The other planet, Broygus, is occupied by Federation military forces. Once again, the ship is confiscated by the local military for use in the war. Jack must steal back the Gyro Mechanism taken from their ship, while Ysanne tries to save the lives of soldiers who are being sacrificed needlessly.

When this task is complete, the protagonists receive a distress call from Lowe's Planet where they must save the colonists from an assault by an indigenous species. In that planet, the player will meet Nalm N'Palm, his sidekick from the previous game, who has joined the Interstellar Xenophobic Mercenary Force. Jack brings alien eggs to the leader Collins while Ysanne is fighting the mother of the creatures.

It is then discovered that the aliens come from the taxmen's station, the Corrupticon. On their way there they stop on the planet Haven which is a monastic retreat of retired taxmen. The protagonists are held captive there until the player dresses as a monk and causes the other protagonist to be "executed" for sacrilege.

The remaining protagonist reaches the Corrupticon where they meet the other protagonist who had teleported there.
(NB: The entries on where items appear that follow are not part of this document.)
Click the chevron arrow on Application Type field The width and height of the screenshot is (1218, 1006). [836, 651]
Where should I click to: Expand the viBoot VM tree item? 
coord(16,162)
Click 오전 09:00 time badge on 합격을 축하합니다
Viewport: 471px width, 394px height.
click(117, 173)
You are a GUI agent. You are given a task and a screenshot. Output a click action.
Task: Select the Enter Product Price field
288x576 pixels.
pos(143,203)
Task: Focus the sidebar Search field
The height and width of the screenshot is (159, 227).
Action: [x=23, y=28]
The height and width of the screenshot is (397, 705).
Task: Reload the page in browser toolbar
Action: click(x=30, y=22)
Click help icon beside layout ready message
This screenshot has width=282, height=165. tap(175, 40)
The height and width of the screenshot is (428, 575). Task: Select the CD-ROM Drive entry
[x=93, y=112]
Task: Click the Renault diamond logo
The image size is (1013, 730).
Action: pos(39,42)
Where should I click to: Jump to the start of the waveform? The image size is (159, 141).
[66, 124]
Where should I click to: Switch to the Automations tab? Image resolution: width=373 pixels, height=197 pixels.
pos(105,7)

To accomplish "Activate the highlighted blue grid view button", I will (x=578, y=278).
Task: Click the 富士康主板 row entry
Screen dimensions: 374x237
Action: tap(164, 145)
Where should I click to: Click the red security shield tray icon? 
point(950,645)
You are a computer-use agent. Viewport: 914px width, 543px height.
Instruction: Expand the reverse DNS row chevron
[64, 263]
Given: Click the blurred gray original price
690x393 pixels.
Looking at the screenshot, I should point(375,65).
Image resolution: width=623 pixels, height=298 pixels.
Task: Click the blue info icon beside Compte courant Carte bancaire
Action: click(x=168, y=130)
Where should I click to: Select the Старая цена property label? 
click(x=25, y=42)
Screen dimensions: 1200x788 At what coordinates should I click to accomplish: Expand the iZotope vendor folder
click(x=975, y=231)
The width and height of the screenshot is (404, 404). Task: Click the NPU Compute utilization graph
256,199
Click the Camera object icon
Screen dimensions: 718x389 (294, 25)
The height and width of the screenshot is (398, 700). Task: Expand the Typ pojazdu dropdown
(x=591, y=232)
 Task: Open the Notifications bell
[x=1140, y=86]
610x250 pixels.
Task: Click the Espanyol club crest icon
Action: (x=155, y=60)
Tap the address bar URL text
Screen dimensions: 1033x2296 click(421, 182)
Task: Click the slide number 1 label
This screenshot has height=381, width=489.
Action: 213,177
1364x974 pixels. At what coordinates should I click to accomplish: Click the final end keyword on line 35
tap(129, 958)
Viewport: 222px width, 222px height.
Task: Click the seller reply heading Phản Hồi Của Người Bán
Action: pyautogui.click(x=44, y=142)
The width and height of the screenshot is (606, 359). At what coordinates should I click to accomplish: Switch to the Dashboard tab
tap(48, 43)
Also, they meet the villain from the previous game, P'Pau'D'P'Pau, who explains that events of the previous game and the breaking of his Transatron caused the aliens to find a way from Dimension 238 to this side of the universe. Finding the shards of the Transatron, the player closes the dimensional rift.

== Gameplay ==
The game uses a simple set of six actions the player can take. Inventory object graphics are shown in an inventory box at the bottom of the screen. Guilty uses rendered flight scenes for the spacecraft landing and taking off. The CD version of the game adds full speech for the two protagonists.